* _Material for this exercise_

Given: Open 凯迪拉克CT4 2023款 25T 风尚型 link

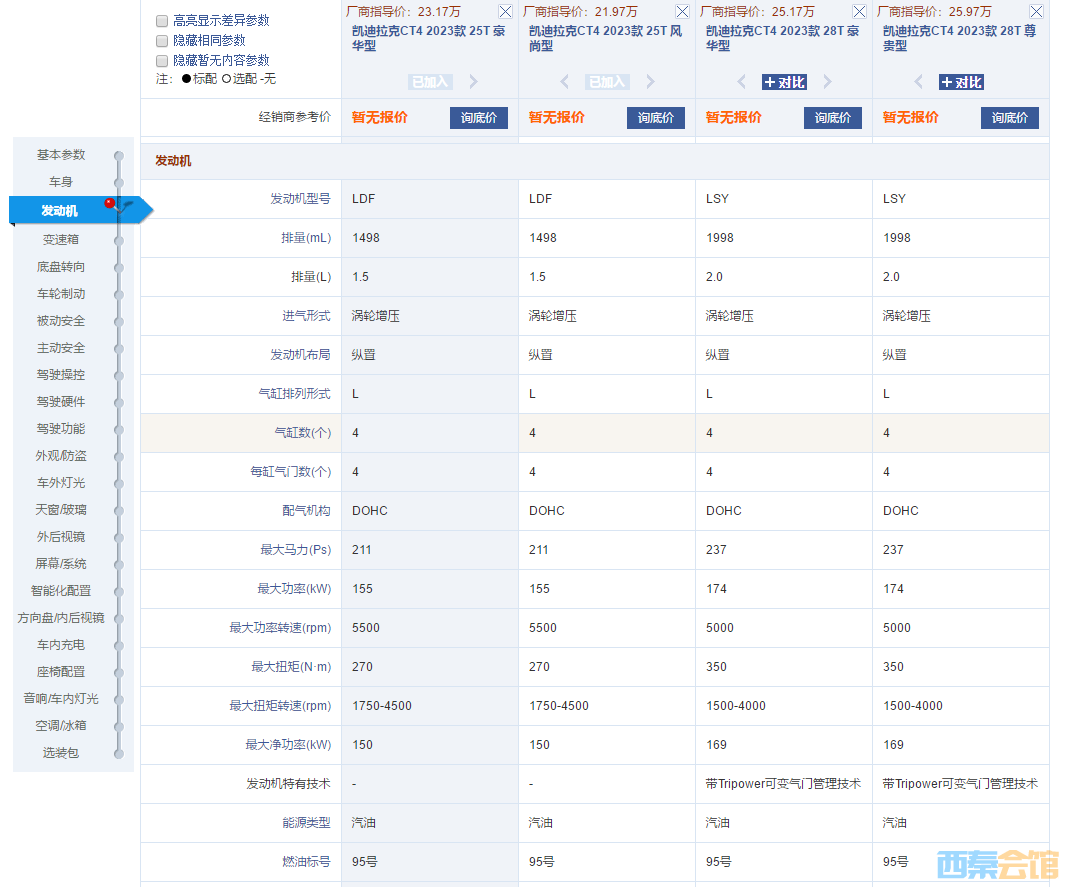Looking at the screenshot, I should tap(605, 38).
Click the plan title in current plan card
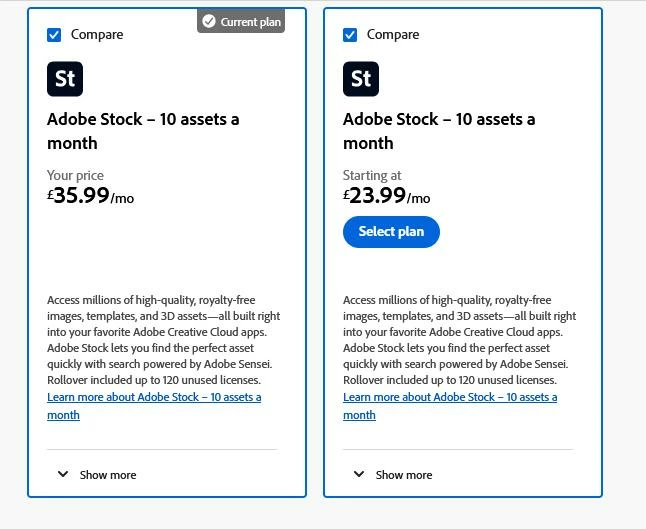 pos(142,131)
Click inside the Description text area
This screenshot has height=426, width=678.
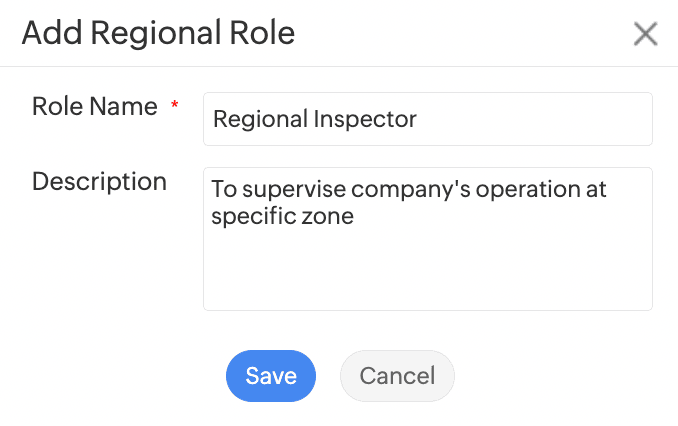click(427, 238)
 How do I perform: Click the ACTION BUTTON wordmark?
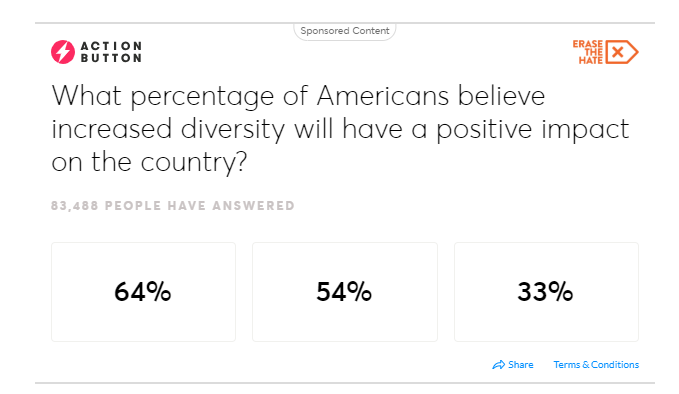click(x=111, y=52)
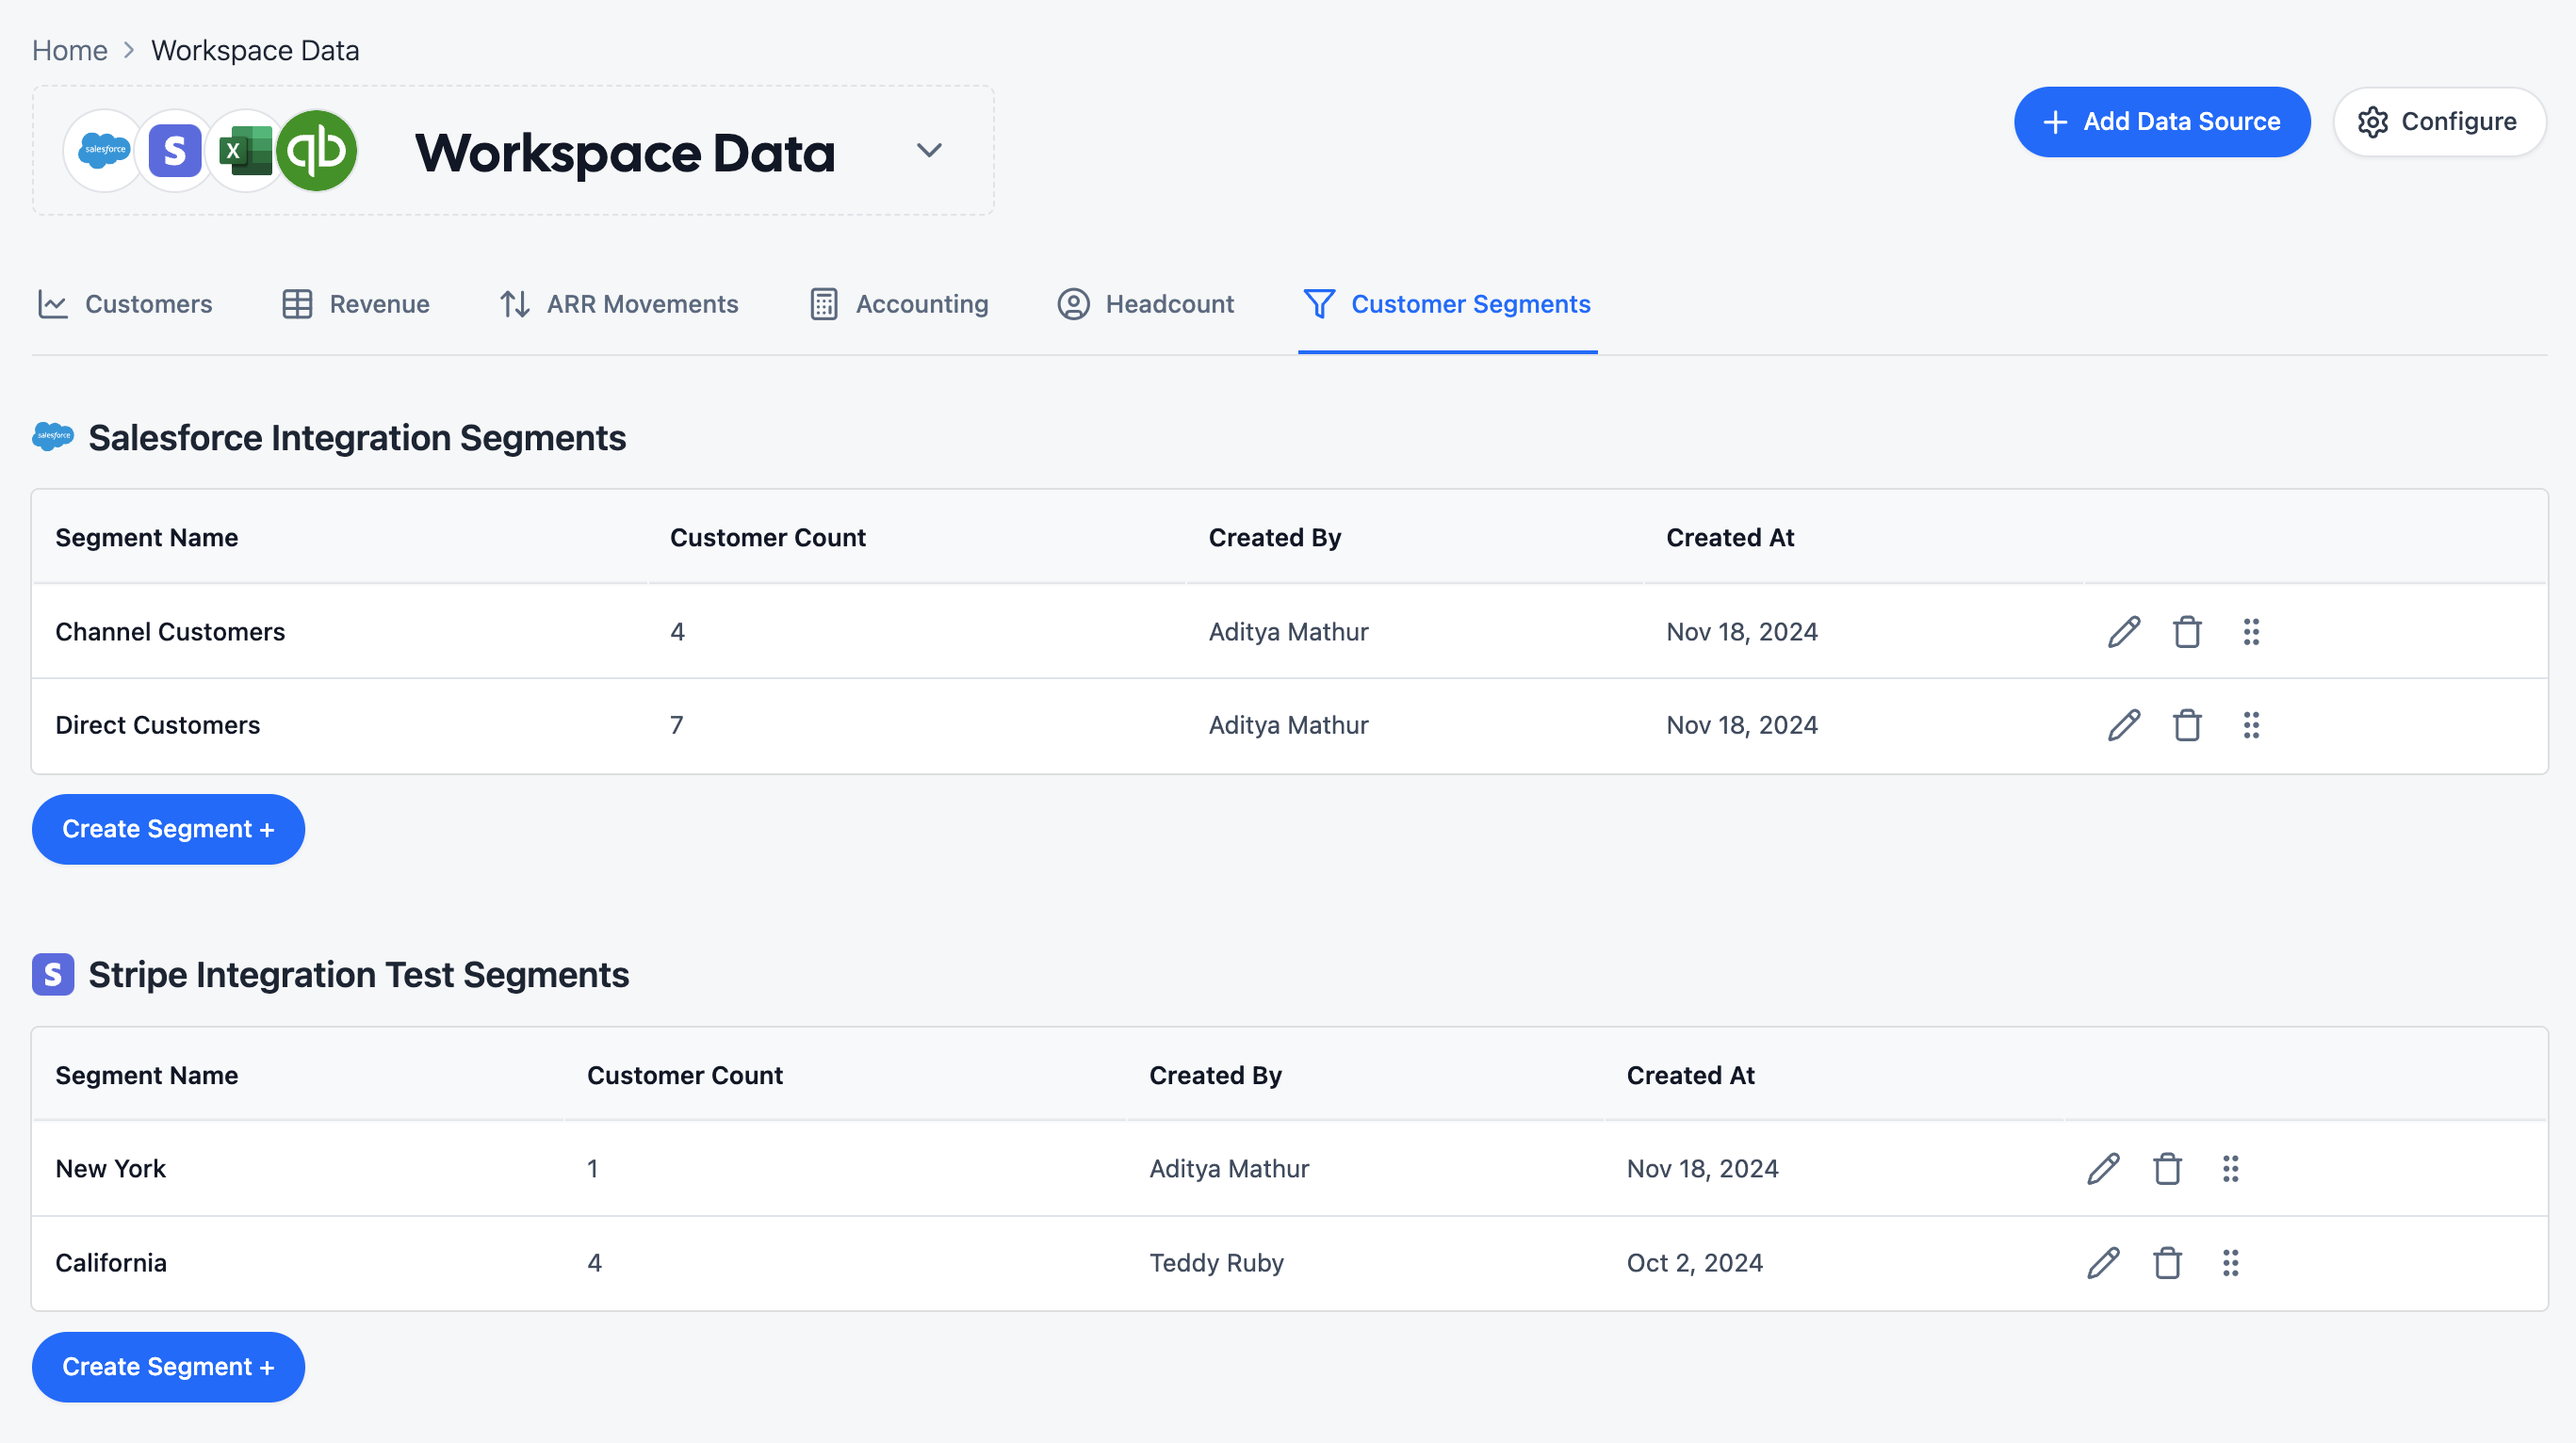
Task: Open the Configure settings button
Action: [x=2439, y=122]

* _Stated goal_
Write out the lines as a numbered list, beginning at the line that contains "How do I perform: Click" and stopping after the last line of the records. Skip any blank lines and leave the pictures out.

* _Result for this task_
1.  How do I perform: Click the ACTION BUTTON wordmark?
2. click(x=111, y=52)
3. Task: Open the Configure settings button
4. Action: [x=2439, y=122]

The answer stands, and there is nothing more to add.